By Suzanne Barlyn
(Reuters) - Two former officials of IEC Electronics Corp improperly overstated its profits in financial statements by inflating inventory to meet targets, the U.S. Securities and Exchange Commission said on Wednesday.
The New York company agreed to pay a $200,000 penalty in the case, without admitting or denying the charges, according to the commission.
An IEC spokesman and lawyer could not be immediately reached for comment.
Donald Doody, the company's former vice president of operations, and Ronald Years, the controller of an IEC subsidiary at the time, engaged in "false inventory accounting" to carry out the scheme, the commission said.
Neither Doody nor Years admitted or denied the SEC's charges.
The commission said the pair's actions affected various quarterly financial statements in 2012 and 2013, and IEC filed a revision in 2013 after discovering the misconduct.
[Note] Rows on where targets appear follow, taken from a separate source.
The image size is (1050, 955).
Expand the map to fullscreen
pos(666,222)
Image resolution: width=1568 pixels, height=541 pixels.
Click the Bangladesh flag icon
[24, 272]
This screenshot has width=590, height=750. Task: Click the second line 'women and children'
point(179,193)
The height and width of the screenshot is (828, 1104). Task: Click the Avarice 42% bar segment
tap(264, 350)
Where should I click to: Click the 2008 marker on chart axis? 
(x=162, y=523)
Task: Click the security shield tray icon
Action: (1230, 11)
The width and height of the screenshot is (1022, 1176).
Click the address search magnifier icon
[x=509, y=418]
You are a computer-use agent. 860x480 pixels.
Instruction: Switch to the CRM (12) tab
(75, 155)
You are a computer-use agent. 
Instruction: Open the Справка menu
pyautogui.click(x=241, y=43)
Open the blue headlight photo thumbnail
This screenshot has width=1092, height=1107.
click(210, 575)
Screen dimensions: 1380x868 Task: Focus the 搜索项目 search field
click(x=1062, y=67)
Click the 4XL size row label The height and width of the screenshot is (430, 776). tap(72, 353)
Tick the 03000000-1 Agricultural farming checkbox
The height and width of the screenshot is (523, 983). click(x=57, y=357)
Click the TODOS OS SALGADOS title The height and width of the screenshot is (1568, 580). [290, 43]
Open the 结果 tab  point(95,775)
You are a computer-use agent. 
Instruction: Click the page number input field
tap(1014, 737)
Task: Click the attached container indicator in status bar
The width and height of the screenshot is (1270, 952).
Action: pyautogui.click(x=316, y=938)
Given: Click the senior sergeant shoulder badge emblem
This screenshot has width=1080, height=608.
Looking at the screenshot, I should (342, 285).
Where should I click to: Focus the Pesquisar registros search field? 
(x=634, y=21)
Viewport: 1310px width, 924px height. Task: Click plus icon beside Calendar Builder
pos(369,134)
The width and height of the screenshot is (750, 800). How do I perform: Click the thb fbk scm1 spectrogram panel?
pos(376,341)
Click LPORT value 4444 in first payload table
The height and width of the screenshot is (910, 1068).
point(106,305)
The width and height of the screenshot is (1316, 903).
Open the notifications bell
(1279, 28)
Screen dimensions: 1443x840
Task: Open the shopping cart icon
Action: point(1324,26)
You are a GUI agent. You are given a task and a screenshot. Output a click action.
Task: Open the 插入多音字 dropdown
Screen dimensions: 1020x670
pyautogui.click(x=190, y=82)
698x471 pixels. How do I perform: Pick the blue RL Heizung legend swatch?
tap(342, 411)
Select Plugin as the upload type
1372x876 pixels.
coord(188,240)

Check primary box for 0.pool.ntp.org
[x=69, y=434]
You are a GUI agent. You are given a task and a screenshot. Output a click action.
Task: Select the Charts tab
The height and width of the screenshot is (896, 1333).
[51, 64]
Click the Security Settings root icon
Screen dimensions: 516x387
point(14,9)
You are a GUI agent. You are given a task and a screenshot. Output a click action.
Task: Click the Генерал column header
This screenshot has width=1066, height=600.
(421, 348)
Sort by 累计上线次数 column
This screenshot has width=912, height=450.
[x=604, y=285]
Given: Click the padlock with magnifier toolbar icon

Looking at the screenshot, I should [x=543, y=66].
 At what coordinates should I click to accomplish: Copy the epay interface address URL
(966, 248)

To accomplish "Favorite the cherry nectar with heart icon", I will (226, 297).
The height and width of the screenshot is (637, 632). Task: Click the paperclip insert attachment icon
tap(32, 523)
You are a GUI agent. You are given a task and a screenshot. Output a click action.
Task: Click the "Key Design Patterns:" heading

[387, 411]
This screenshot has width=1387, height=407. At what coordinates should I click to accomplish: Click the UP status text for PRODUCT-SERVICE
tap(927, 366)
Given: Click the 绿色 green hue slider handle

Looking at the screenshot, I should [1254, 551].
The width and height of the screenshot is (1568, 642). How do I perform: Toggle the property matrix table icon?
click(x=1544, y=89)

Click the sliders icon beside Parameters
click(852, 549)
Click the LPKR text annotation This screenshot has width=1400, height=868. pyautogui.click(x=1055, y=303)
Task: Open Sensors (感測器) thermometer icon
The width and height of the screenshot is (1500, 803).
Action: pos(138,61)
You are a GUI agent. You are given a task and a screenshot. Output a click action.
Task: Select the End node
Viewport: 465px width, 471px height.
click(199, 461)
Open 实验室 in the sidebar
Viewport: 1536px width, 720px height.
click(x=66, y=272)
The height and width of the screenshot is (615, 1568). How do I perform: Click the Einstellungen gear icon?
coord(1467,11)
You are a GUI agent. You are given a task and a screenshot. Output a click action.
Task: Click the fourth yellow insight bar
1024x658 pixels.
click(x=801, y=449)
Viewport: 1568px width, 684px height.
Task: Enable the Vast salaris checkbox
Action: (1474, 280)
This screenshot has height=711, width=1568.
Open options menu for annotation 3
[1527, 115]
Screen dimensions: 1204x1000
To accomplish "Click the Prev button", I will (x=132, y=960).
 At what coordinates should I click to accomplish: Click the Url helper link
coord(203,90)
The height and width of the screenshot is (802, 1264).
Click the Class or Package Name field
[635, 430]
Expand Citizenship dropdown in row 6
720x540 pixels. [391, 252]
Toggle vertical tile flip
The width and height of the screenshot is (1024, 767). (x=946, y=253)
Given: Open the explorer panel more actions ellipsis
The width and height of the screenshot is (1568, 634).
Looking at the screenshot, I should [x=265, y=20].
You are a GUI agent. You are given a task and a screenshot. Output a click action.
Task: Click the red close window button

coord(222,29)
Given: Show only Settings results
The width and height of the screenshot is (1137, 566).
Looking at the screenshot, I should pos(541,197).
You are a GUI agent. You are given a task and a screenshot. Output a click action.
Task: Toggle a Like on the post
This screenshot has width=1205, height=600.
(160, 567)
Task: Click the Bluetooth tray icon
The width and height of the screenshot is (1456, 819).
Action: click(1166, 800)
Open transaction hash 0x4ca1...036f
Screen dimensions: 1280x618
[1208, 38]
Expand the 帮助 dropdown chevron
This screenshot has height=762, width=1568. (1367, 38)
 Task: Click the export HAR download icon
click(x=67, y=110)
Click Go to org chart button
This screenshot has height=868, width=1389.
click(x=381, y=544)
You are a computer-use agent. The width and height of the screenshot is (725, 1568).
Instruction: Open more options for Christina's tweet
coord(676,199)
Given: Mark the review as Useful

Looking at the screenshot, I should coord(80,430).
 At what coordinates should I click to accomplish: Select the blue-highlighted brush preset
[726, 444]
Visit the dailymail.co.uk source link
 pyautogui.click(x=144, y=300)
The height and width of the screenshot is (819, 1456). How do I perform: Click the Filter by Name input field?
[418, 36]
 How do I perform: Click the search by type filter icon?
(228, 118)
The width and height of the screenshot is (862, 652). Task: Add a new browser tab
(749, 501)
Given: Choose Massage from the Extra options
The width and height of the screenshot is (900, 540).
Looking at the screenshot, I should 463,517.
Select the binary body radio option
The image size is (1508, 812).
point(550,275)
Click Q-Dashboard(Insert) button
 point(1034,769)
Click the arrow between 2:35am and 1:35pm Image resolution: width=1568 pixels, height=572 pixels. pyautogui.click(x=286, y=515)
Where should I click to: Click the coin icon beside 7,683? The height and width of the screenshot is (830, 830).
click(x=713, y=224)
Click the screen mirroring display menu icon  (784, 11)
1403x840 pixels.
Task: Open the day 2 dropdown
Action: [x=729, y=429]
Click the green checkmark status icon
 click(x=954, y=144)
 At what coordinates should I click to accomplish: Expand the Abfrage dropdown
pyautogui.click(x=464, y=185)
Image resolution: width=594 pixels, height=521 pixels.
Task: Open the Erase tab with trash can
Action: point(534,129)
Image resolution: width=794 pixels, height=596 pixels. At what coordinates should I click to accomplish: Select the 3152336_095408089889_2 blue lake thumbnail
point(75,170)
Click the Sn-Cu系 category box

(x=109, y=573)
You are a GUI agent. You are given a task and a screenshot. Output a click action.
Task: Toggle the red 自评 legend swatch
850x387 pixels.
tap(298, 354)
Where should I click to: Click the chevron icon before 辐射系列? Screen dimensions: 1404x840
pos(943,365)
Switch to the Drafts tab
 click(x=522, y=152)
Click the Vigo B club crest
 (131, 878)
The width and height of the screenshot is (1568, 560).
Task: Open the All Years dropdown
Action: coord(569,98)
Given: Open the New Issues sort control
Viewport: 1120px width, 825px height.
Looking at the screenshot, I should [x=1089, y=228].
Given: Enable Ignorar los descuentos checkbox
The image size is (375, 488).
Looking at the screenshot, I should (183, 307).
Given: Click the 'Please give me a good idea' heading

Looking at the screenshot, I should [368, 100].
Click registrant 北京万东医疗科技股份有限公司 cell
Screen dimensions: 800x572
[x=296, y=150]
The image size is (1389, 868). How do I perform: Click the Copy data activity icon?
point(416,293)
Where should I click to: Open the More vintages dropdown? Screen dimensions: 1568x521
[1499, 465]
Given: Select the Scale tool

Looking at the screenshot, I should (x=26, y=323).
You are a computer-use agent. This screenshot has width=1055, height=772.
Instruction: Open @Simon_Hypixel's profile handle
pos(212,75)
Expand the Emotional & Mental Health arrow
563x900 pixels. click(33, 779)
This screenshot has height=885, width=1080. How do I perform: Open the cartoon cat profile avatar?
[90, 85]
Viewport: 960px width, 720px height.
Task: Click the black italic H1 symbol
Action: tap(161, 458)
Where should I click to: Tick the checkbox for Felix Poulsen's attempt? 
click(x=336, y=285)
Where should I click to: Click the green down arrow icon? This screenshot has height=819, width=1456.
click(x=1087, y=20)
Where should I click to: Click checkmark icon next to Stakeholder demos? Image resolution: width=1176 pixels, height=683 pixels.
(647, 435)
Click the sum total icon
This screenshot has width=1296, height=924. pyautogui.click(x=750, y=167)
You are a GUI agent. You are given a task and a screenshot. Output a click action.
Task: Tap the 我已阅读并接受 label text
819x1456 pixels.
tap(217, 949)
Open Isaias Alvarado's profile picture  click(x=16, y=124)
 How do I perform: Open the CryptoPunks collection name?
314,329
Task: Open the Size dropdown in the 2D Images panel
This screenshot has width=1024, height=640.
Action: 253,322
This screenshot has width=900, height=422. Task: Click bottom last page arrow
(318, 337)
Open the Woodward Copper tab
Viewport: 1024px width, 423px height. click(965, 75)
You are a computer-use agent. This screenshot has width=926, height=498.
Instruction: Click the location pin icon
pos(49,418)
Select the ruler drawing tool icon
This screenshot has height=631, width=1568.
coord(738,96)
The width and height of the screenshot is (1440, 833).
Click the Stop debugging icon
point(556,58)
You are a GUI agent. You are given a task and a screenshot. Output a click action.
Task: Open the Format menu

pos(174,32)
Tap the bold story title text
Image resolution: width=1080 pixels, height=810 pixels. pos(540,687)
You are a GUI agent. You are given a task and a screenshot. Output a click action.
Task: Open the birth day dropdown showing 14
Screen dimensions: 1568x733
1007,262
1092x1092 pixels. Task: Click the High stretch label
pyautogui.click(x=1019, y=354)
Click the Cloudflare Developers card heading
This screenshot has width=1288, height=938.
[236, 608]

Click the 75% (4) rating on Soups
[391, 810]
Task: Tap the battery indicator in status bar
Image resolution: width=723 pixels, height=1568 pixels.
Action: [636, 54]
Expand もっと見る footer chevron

The SEC barred Doody from being an officer or director of a public company for five years. He also agreed to pay $29,204 in disgorgement and interest, plus a $25,000 penalty.
Doody is pleased to put the matter behind him, his lawyer said in a statement.
Years, who is permanently suspended from appearing and practicing before the SEC as an accountant, agreed to a $40,000 penalty, the agency said.
A lawyer for Years declined to comment.